» Work to complete
1: Please list every medical problem that the passage on obesity and cognition says obesity can lead to.
2: Decide whether each statement agrees with the passage on obesity and cognition. Answer yes or no and quote the deciding words.
(a) The study was published in Neuropsychology.
(b) The passage defines morbid obesity as a BMI greater than 30.
(c) The neuroimaging findings on brain atrophy are settled for younger age groups.
3: Pick up the passage on obesity and cognition after its last sentence and write what follows.

» Selected excerpt
________

Though obesity can lead to medical problems including heart disease, diabetes, sleep apnea and depression, can it affect cognitive performance as well? According to a research study recently published in Neuropsychology, that may actually be the case. John Gunstad of Kent State University and Kelly M. Stanek of the University of Alabama led a team of researchers examining the interaction of Body Mass Index (BMI) and cognitive functioning across the human lifespan. Their conclusions have unsettling implications for the current obesity pandemic as well as the disturbing rise in dementia cases among older adults.
Based on previous research, obesity has been linked to increased risk of Alzheimer’s disease and stroke. Weight gain has also been linked to long-term decline in cognitive performance even when dementia is not part of the picture. Neuroimaging studies of morbidly obese people (BMI greater than 40) suggest that they are at greater risk for brain atrophy though these results are still controversial for younger age groups. As people grow older however, they become more vulnerable to brain-related disorders which may make the effect of obesity even more important.

________

» Source material
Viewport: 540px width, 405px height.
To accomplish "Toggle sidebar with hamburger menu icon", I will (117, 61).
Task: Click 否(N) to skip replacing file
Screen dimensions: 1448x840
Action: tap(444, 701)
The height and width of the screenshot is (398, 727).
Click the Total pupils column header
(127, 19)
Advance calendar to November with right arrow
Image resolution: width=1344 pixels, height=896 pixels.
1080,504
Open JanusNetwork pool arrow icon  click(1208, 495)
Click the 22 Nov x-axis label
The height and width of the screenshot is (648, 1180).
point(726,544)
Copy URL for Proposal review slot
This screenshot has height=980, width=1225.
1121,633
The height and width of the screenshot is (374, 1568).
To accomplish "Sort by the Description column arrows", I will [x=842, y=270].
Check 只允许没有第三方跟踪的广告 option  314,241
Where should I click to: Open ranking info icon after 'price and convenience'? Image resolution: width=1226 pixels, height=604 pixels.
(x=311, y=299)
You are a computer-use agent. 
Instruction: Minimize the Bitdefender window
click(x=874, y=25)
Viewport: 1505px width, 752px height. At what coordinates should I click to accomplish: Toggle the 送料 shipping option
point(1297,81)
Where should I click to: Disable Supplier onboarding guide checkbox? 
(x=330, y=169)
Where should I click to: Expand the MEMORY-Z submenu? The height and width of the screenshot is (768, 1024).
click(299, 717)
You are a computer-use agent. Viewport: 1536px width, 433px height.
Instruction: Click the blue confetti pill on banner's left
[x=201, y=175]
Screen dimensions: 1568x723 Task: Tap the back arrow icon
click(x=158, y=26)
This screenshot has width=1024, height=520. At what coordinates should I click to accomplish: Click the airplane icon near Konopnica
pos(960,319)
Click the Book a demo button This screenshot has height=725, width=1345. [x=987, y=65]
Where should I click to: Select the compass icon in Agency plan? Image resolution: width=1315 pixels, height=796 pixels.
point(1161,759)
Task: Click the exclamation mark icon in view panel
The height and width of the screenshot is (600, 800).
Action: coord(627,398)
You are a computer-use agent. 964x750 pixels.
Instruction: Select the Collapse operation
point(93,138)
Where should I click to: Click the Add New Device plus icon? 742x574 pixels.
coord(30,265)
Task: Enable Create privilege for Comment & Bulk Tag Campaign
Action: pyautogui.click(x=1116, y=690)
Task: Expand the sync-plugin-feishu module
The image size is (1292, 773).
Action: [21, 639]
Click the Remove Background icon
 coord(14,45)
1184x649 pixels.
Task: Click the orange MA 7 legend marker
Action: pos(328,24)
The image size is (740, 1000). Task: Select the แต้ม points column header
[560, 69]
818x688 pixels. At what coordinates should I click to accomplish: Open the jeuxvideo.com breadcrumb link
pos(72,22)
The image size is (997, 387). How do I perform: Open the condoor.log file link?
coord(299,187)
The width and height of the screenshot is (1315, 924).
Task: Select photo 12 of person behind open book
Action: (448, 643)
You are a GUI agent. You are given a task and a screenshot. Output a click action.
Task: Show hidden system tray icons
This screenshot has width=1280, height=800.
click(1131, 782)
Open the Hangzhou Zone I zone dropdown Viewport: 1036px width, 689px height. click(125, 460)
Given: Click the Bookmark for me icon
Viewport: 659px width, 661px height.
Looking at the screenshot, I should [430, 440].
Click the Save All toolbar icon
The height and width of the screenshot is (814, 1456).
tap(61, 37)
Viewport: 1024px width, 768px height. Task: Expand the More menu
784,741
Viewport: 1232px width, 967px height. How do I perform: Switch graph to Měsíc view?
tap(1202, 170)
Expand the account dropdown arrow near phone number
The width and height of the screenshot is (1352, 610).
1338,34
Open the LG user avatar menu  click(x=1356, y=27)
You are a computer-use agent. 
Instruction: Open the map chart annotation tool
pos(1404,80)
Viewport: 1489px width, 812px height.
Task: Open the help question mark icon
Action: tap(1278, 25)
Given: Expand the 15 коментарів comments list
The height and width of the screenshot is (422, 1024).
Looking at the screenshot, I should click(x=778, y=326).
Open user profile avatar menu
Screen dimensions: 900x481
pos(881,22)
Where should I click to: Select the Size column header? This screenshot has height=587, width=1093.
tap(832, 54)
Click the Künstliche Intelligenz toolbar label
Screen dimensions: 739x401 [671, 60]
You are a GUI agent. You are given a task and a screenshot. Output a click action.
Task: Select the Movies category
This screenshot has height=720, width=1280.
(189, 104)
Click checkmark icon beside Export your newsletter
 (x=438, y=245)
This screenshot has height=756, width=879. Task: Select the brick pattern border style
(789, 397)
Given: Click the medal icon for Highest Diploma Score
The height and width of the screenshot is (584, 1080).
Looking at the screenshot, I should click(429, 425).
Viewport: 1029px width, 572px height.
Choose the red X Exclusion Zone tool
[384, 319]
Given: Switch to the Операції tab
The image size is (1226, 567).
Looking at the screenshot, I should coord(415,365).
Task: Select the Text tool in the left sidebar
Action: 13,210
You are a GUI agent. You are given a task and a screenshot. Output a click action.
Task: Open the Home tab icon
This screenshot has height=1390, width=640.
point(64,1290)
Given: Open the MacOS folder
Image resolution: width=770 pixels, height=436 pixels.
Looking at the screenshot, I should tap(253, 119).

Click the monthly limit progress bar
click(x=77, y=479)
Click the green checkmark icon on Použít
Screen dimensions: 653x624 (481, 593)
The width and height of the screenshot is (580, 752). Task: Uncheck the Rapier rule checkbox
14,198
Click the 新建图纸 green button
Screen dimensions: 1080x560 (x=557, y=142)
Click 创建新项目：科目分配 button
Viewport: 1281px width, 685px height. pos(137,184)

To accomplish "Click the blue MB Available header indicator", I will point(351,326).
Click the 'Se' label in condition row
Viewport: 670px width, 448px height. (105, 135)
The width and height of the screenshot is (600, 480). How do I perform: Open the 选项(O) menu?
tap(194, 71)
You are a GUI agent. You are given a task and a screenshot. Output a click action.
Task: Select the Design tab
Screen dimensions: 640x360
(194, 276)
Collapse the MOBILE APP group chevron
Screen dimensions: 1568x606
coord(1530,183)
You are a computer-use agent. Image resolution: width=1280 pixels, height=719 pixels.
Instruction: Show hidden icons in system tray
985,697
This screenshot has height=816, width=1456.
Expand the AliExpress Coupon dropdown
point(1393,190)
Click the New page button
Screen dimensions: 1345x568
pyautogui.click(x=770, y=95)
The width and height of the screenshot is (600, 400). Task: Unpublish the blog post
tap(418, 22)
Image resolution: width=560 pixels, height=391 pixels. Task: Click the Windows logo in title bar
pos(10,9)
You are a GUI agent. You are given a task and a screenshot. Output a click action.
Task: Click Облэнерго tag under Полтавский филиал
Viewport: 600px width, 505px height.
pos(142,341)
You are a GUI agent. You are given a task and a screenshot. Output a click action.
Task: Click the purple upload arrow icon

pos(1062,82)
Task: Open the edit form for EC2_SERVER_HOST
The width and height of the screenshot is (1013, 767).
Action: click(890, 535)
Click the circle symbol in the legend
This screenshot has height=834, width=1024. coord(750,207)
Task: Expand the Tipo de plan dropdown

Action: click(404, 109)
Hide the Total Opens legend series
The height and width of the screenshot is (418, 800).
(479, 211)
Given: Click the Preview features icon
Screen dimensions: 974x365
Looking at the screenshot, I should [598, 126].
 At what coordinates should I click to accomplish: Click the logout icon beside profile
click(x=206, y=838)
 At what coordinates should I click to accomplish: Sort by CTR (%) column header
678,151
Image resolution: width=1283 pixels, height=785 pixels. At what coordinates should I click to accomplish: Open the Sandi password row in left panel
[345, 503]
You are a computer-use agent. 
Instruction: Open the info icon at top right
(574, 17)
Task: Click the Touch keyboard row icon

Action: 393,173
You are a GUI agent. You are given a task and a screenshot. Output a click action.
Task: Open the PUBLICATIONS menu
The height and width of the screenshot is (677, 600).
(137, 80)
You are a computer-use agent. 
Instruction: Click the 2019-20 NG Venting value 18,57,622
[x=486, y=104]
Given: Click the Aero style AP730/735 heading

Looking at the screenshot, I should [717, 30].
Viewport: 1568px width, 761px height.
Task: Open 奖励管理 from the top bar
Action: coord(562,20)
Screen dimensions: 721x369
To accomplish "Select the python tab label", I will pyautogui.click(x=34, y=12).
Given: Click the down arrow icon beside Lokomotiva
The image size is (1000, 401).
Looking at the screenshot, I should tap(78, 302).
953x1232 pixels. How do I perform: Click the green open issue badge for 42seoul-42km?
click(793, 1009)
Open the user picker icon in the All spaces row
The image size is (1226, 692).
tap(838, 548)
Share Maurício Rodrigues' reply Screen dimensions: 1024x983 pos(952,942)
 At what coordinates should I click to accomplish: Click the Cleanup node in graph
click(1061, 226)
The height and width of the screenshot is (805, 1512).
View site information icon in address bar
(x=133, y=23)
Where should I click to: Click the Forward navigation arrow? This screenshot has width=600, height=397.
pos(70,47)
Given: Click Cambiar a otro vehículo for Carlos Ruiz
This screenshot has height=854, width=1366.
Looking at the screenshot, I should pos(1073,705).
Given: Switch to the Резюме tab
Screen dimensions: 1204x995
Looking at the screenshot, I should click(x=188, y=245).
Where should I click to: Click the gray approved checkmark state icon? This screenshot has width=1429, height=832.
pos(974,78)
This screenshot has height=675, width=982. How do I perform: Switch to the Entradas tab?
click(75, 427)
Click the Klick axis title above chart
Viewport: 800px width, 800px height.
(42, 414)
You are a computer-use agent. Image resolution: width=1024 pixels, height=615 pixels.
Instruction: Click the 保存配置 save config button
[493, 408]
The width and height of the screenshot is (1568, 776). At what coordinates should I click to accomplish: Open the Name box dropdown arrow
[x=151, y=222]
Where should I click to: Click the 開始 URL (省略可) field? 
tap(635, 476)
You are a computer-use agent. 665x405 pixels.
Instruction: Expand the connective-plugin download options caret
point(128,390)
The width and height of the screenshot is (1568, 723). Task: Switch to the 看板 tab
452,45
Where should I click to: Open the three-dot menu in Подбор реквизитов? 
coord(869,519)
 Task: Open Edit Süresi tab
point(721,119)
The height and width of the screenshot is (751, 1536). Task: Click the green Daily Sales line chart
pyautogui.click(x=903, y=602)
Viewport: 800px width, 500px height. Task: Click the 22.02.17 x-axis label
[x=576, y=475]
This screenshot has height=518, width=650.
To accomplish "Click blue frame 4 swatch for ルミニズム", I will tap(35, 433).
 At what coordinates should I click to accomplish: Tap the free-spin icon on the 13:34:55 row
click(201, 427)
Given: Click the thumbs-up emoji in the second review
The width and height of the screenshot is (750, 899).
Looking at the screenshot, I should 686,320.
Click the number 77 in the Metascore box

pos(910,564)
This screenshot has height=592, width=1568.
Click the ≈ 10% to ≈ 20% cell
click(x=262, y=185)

________

» Answers to the exercises
1: heart disease, diabetes, sleep apnea, depression

2:
(a) Yes: "recently published in Neuropsychology"
(b) No: "morbidly obese people (BMI greater than 40)"
(c) No: "these results are still controversial for younger age groups"

3:
In their latest study, Stanek, Gunstad, and their colleagues examined data collected from the Brain Resource International Database (BRID) as well as data taken from a national study of morbidly obese people receiving bariatric surgery to help weight loss. In total, 732 people ranging in age from 18 to 88 and with BMI scores ranging from 19 to 75 were used in the study. Along with medical history and demographic data, the researchers also looked at how the people in the study responded on different neuropsychological tests of cognition, including memory, attention and executive functioning.
As the researchers predicted, age was inversely correlated with performance on most of the cognitive tests. Obesity was also strongly associated with decreased attention, fine motor speed, and processing speed across the entire lifespan but the relationship between BMI and other cognitive abilities appeared to be more complicated. While the overall correlation between BMI and executive functioning was not significant, it did become a factor when age was introduced into the picture. According to the study results, executive functioning deficits were greater for older adults who were obese than for older adults with a lower BMI. These results were still significant when other factors such as medical history were taken into account.
Overall, these findings suggest that obesity can increase the risk of different cognitive problems as people grow older and also supports previous research by Stanek and Gunstad. The interaction between age and BMI in reduced executive functioning seems especially important since both aging and obesity have separate effects on brain structure and cognition. As people grow older, they become more vulnerable to different factors affecting brain functioning than they were when younger. That can include things such as head injuries, medical conditions, and, apparently, obesity as well.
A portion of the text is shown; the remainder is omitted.